ASSIGNMENT -
Could you retype, exactly as written, every line from the top of the records through the line that contains "Given: Copy the WhatsApp Business Account ID"?

====== SUPPLIED INFORMATION

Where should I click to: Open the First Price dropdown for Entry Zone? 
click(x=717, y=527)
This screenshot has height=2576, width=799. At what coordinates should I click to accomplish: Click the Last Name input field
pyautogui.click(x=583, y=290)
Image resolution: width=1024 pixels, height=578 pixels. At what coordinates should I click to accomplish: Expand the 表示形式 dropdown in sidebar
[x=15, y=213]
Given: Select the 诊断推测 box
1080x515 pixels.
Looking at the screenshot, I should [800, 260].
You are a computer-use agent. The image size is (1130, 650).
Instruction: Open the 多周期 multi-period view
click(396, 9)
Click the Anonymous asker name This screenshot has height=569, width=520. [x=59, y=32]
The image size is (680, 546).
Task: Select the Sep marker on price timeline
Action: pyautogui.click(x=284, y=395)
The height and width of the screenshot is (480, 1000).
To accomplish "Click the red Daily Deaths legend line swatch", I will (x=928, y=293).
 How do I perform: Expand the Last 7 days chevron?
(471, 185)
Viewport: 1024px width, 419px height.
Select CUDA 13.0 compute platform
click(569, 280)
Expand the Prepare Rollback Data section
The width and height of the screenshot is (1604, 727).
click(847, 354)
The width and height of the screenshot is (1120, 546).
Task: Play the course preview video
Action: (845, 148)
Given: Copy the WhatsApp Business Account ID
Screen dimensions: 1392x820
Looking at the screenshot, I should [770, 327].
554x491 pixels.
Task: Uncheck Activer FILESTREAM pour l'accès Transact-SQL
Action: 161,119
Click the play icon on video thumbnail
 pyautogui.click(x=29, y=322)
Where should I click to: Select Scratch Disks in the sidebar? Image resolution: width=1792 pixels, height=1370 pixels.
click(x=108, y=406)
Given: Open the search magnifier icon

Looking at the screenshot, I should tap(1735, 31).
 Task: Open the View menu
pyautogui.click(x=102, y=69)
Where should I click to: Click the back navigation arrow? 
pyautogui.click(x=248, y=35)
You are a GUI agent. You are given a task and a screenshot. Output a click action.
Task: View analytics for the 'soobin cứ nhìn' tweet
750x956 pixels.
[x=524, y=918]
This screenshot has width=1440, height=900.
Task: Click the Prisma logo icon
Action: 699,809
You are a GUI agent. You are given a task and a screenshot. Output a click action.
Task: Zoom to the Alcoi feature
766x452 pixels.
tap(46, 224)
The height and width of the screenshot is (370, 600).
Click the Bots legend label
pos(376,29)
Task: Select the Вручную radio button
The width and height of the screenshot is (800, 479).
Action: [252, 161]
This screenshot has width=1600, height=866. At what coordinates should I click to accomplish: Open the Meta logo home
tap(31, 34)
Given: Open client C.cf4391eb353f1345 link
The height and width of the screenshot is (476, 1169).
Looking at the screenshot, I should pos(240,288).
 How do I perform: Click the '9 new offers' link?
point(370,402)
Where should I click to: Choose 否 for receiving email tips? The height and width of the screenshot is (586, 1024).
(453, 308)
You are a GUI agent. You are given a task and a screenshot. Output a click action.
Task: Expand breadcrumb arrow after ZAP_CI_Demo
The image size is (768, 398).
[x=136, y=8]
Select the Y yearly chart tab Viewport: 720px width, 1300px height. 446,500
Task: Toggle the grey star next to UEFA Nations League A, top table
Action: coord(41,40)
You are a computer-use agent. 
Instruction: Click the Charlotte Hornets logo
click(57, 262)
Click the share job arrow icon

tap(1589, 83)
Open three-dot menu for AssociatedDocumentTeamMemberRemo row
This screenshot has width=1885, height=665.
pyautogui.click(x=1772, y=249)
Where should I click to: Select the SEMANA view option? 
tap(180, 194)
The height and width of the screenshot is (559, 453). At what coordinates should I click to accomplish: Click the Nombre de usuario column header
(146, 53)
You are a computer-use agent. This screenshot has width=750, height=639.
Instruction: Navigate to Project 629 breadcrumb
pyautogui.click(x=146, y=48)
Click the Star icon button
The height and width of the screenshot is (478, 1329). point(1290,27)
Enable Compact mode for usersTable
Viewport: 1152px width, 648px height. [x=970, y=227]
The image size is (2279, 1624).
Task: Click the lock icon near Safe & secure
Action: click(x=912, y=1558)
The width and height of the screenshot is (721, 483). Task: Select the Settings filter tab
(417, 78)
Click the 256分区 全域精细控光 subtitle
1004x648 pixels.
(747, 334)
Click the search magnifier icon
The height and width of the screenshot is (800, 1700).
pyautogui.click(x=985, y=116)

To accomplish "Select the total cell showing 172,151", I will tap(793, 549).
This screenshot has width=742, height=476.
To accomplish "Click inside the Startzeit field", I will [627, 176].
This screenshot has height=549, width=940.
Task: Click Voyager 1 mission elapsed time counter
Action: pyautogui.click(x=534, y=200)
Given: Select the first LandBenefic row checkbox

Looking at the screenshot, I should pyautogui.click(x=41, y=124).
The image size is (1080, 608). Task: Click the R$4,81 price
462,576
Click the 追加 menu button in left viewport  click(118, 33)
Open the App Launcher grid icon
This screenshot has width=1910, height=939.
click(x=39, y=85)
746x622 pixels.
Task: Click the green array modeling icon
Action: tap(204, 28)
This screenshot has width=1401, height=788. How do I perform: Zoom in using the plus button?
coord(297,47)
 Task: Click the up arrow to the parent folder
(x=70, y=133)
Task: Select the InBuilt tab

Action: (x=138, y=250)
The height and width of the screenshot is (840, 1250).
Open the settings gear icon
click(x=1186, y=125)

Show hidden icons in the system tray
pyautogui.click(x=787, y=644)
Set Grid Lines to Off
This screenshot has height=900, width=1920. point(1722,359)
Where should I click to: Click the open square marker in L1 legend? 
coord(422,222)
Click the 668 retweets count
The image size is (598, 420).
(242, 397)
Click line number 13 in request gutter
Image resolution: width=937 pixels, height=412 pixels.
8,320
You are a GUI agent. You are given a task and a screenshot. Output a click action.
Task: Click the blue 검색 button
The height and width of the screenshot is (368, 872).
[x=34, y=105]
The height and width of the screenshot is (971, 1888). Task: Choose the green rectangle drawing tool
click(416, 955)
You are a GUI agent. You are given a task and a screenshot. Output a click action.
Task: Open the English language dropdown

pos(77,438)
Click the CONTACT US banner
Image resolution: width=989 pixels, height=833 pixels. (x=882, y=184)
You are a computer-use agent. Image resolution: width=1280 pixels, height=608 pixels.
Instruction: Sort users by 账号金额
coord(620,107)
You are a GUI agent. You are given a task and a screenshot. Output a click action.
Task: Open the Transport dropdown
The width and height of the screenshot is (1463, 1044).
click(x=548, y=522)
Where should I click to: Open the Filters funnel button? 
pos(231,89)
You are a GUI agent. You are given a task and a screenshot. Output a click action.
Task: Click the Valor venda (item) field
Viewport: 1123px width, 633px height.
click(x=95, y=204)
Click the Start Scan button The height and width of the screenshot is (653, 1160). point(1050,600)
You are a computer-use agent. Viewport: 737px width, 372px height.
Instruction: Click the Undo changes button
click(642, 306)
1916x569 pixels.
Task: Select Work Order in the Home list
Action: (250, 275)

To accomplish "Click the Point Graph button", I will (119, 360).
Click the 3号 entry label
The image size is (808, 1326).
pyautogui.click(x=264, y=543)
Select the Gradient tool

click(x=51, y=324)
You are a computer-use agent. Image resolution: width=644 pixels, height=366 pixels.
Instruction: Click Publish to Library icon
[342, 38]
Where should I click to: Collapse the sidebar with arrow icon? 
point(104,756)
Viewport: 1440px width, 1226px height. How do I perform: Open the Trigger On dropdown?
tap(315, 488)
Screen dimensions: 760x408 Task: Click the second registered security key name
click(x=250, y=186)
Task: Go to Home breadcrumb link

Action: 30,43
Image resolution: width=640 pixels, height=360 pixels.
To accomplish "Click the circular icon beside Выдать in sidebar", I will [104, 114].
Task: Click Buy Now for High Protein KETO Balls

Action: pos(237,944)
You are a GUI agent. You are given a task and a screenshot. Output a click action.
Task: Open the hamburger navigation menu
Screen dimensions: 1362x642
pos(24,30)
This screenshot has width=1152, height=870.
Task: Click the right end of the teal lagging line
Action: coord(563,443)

============

SOLUTION -
Where should I click to: Open the First Price dropdown for Entry Zone? 
click(x=717, y=527)
This screenshot has height=2576, width=799. At what coordinates should I click to accomplish: Click the Last Name input field
pyautogui.click(x=583, y=290)
Image resolution: width=1024 pixels, height=578 pixels. At what coordinates should I click to accomplish: Expand the 表示形式 dropdown in sidebar
[x=15, y=213]
Given: Select the 诊断推测 box
1080x515 pixels.
Looking at the screenshot, I should [800, 260].
You are a computer-use agent. The image size is (1130, 650).
Instruction: Open the 多周期 multi-period view
click(396, 9)
Click the Anonymous asker name This screenshot has height=569, width=520. [x=59, y=32]
The image size is (680, 546).
Task: Select the Sep marker on price timeline
Action: pyautogui.click(x=284, y=395)
The height and width of the screenshot is (480, 1000).
To accomplish "Click the red Daily Deaths legend line swatch", I will (x=928, y=293).
 How do I perform: Expand the Last 7 days chevron?
(471, 185)
Viewport: 1024px width, 419px height.
Select CUDA 13.0 compute platform
click(569, 280)
Expand the Prepare Rollback Data section
The width and height of the screenshot is (1604, 727).
click(847, 354)
The width and height of the screenshot is (1120, 546).
Task: Play the course preview video
Action: (845, 148)
Given: Copy the WhatsApp Business Account ID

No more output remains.